Cornsweet and Teller's (
1965) findings can be explained by the multiscale theory because the test increment was significantly inset from the outer edge of the pedestal. Thus, an induced brightness change would have no effect on a spatial filter tuned to the size of the test region. An actual luminance pedestal, however, would stimulate the surround of this spatial filter, reducing sensitivity. Note that the symbolic filling-in theory can potentially explain Cornsweet and Teller's finding as well, but has difficulty explaining the grating induction stimulus used by McCourt and Kingdom (
1996), where nonuniform lightness is induced into a uniform region, or how this induced grating could combine additively with an actual grating. In the multiscale model induced and physical brightness are the product of the same neural units, so it has no difficulty predicting McCourt and Kingdom's results.
Our results suggest that it would be interesting to revise Cornsweet and Teller's (
1965) study, varying the spatial parameters; when the test increment is significantly less inset, we would predict that a brightness pedestal would indeed reduce sensitivity.

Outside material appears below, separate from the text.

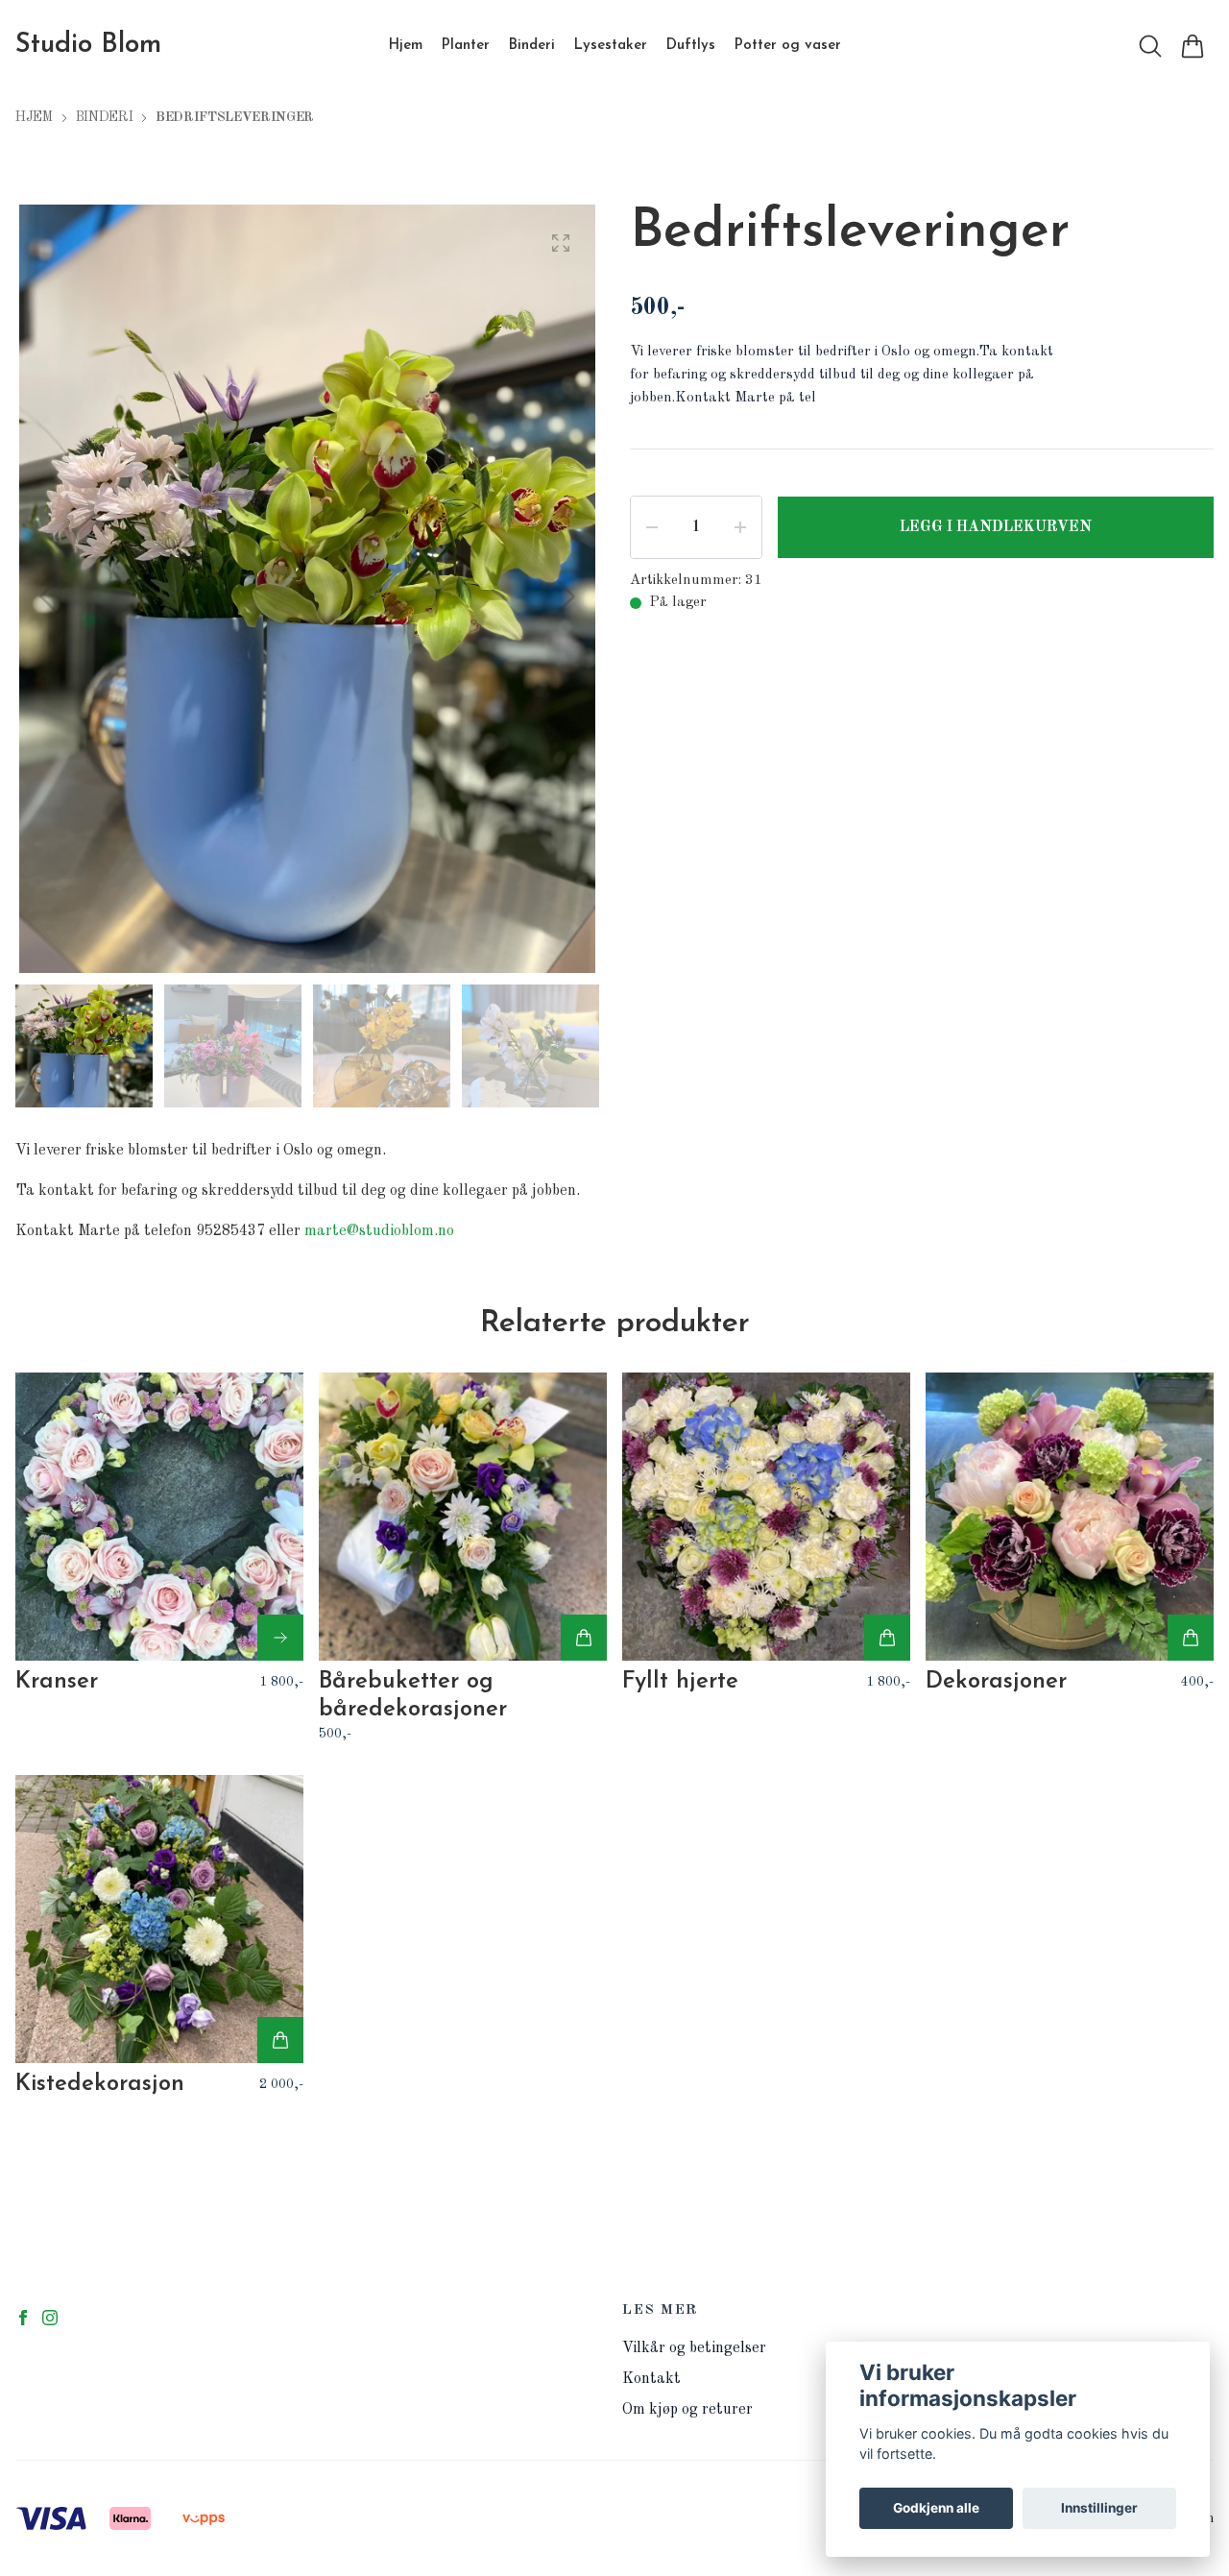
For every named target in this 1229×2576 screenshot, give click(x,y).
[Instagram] (50, 2317)
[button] (566, 596)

Converging evidence supporting the importance of spatial alignment comes from a recent study of chromatic afterimages by Kim and Francis (
2011). They extended the illusion introduced by Van Lier, Vergeer, and Anstis (
2009) that demonstrates what appears to be color averaging of chromatic afterimages within achromatic borders. Kim and Francis varied the alignment of the achromatic borders (lines) so that they were inset (and outset) relative to the afterimage. According to filling-in theories the lines block the spreading of filled-in color, so changing their location should change the size of the chromatic afterimage. Instead, the spread of color often extended past the lines suggesting that they only block “filling-in” when the lines are aligned with the edge of the chromatic afterimage. The authors point out that since color spreading was still seen, their results still support filling-in generally, though in a very different form from current models. We propose a different explanation: The lines serve to draw attention to or enhance the response of cells aligned with the chromatic contrast due to the afterimage. This makes it easier to locate the edge of what is a fairly noisy signal (the chromatic afterimages are quite faint and have indistinct edges due to small eye movements during adaptation). In any case, their results and ours highlight the importance of studying spatial relationships and alignment to better understand the visual representation of lightness, brightness, and color.